Further to my article on the ludicrous Carolyn Guertin, here’s another example of how not to impart knowledge to soft student brains. From Jacques Derrida’s 1994 book, supposedly on the relevance of Marxism, Spectres of Marx, the State of the Debt, the Work of Mourning, & the New International:

“Capital contradiction. At the very origin of capital. Immediately or in the end, through so many differential relays, it will not fall to induce the ‘pragmatic’ double constraint of all injunctions. Moving about freely (aus freien Stucken), on its own head [de son propre chef], with a movement of its head but that controls its whole body, from head to toe, ligneous and dematerialised, the Table-Thing appears to be at the principle, at the beginning, and at the controls of itself. It emancipates itself on its own initiative: all alone, autonomous and automaton, its fantastic silhouette moves on its own, free and without attachment. It goes into trances, it levitates, it appears relieved of its body, like all ghosts, a little mad and unsettled as well, upset, ‘out of joint’, delirious, capricious, and unpredictable…”

“But also at stake, indissociably, is the differential deployment of tekkne, of techno-science or tele-technology. It obliges us more than ever to think the virtualisation of space and time, the possibility of virtual events whose movement and speed prohibit us more than ever (more and otherwise than ever, for this is not absolutely and thoroughly new) from opposing presence to its representation, ‘real time’ to ‘deferred time’, effectivity to its simulacrum, the living to the non-living, in short, the living to the living-dead of its ghosts. It obliges us to think, from there, another space for democracy. For democracy-to-come and thus for justice. We have suggested that the event we are prowling around here hesitates between the singular ‘who’ of the ghost and the general ‘what’ of the simulacrum.”

Now it’s possible you find this meaningful and “skilfully poetic”, as others claim to do, and you might argue that I’ve taken these passages out of context and thus obscured some deep and elegant insight.
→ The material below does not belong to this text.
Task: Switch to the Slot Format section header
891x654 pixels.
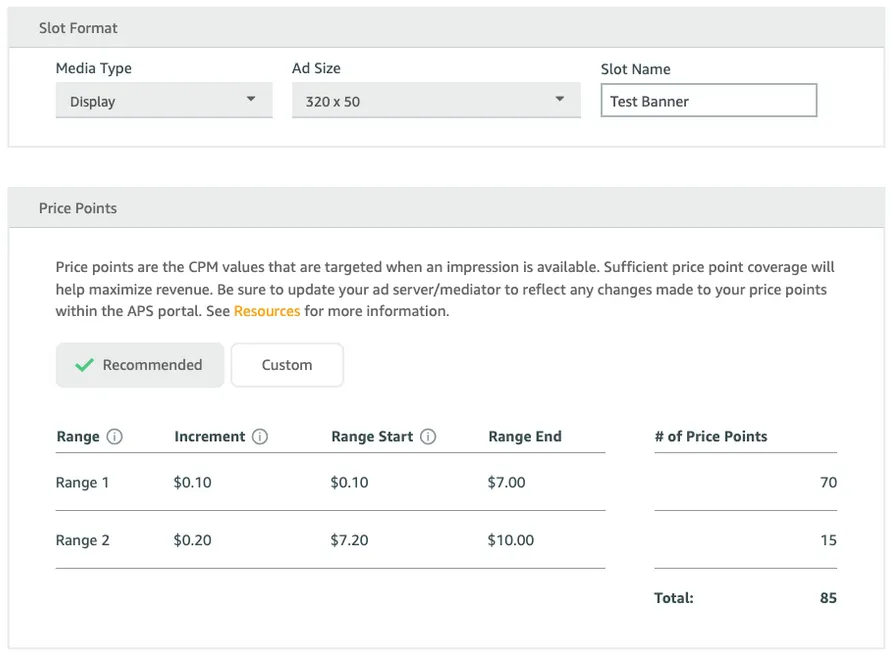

In fact the sequence of many paragraphs appears arbitrary and I suspect one could rearrange them in any number of ways to much the same effect. And if you think I’ve been unfair and scoured for the most “difficult” passages, please feel free to read a much longer extract here, from which these passages were taken. Caution is advised, however, as prolonged exposure may induce fits of nausea or hilarity, or an urge to bite one’s own fist. Those who survive will, no doubt, be rendered very, very clever.